-- Given problem --
Write out the stretch of the listing from the line containing "Click the purple marker number 3" through the end of the listing, switching "purple" to "orange" and keeping everything else unchanged. Leave the pictures out of your answer.

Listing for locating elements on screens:
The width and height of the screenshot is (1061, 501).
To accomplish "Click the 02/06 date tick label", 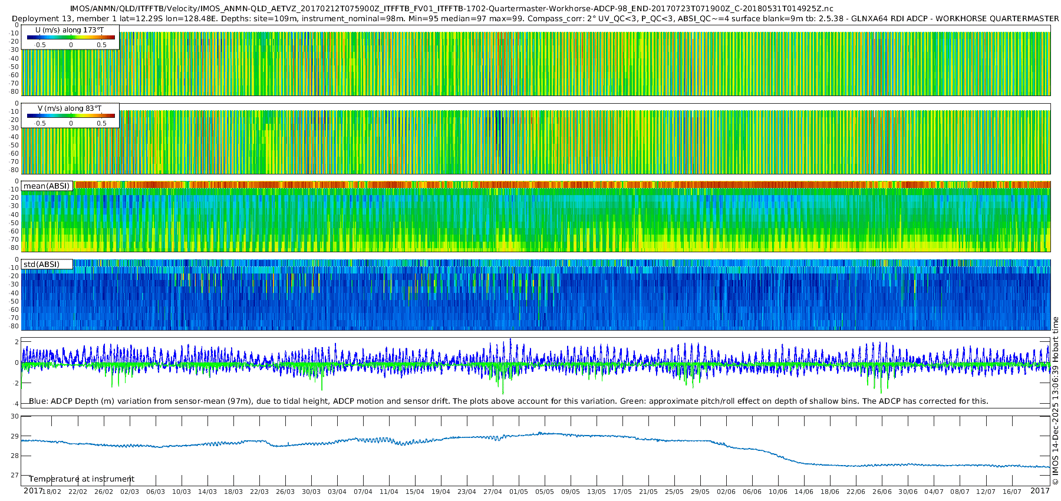I will [x=726, y=492].
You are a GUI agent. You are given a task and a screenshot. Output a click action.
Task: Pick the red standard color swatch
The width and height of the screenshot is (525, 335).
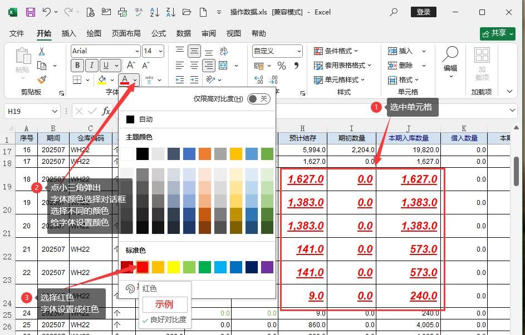coord(143,267)

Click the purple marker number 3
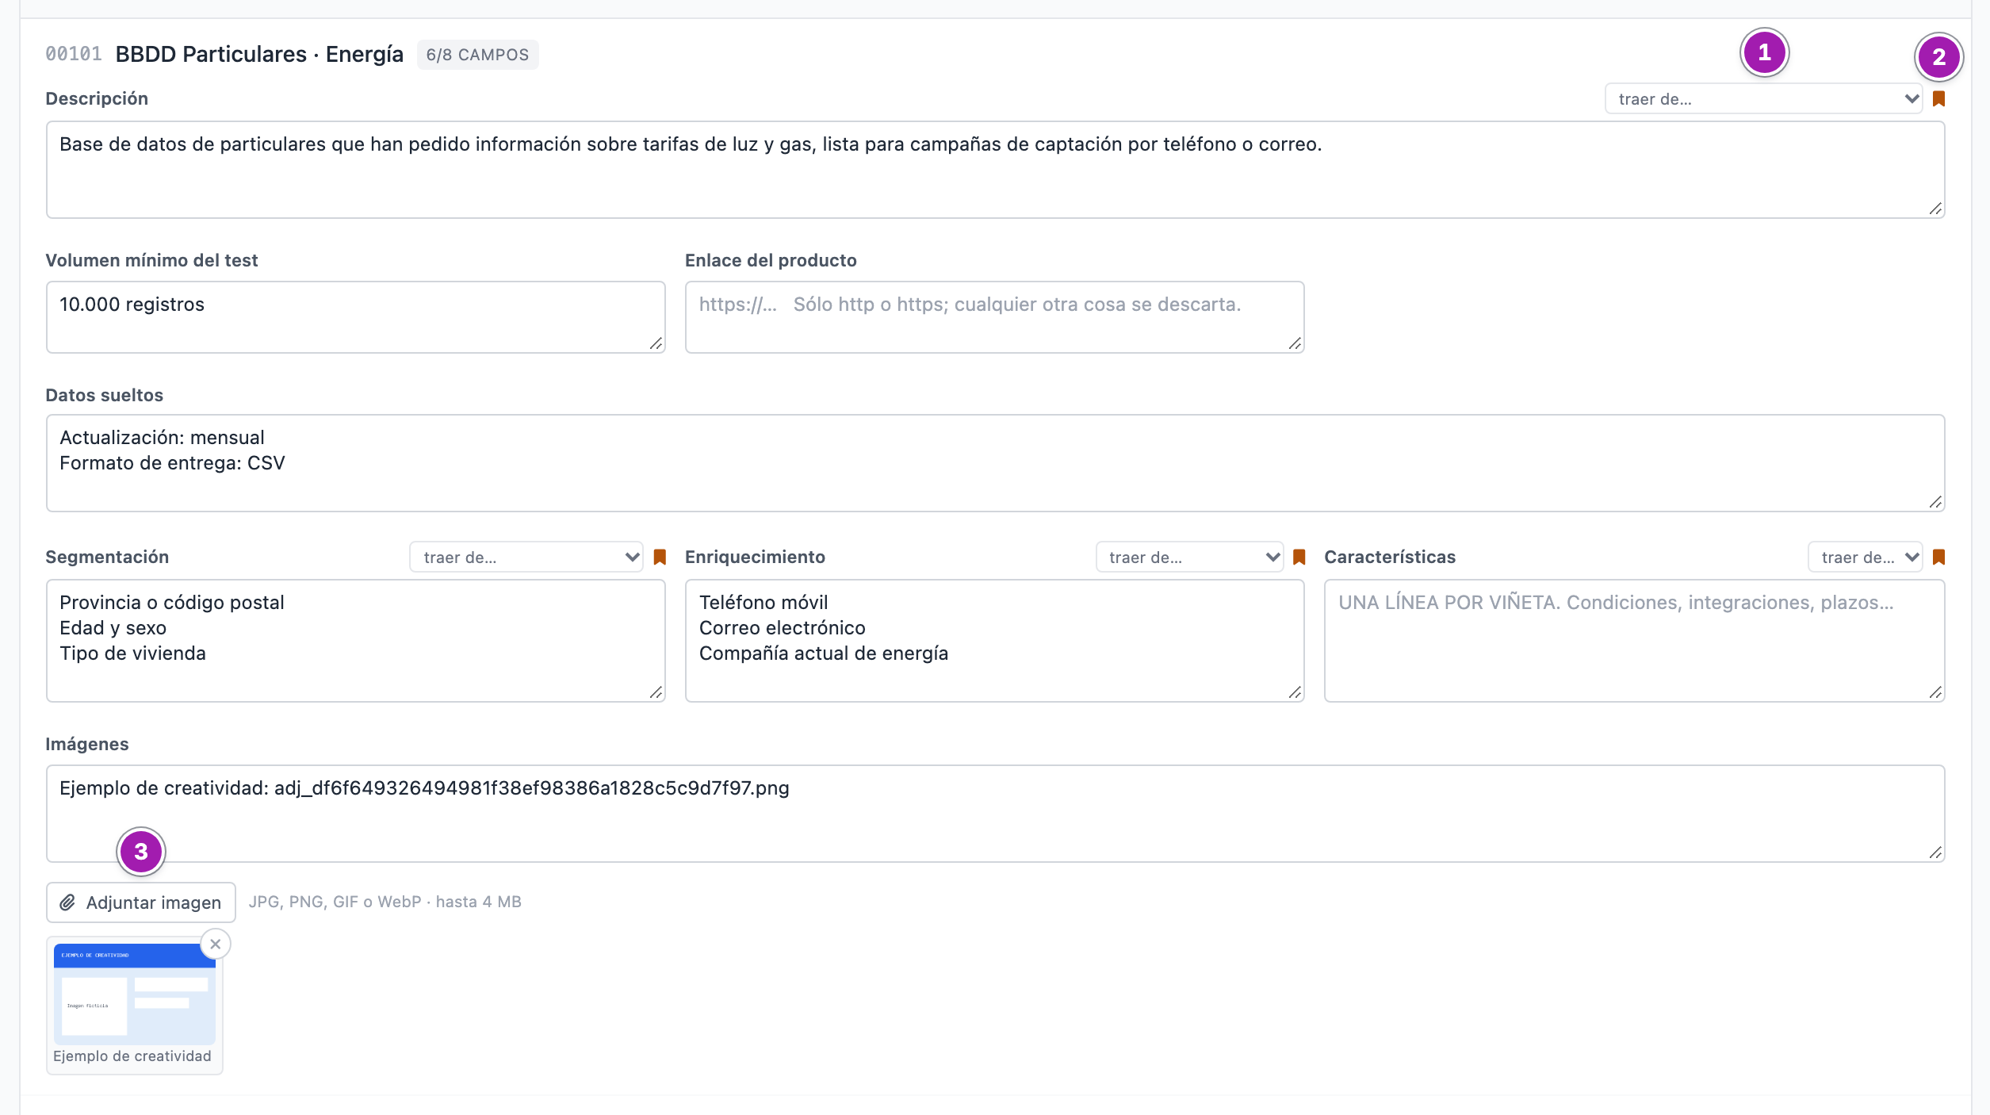coord(141,852)
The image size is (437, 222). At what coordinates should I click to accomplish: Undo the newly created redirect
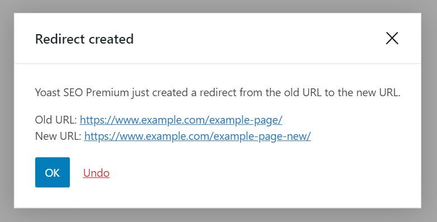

-- Task answer --
Click the orange marker number 3
coord(141,852)
The image size is (437, 222). At what coordinates should I click to accomplish: Undo the newly created redirect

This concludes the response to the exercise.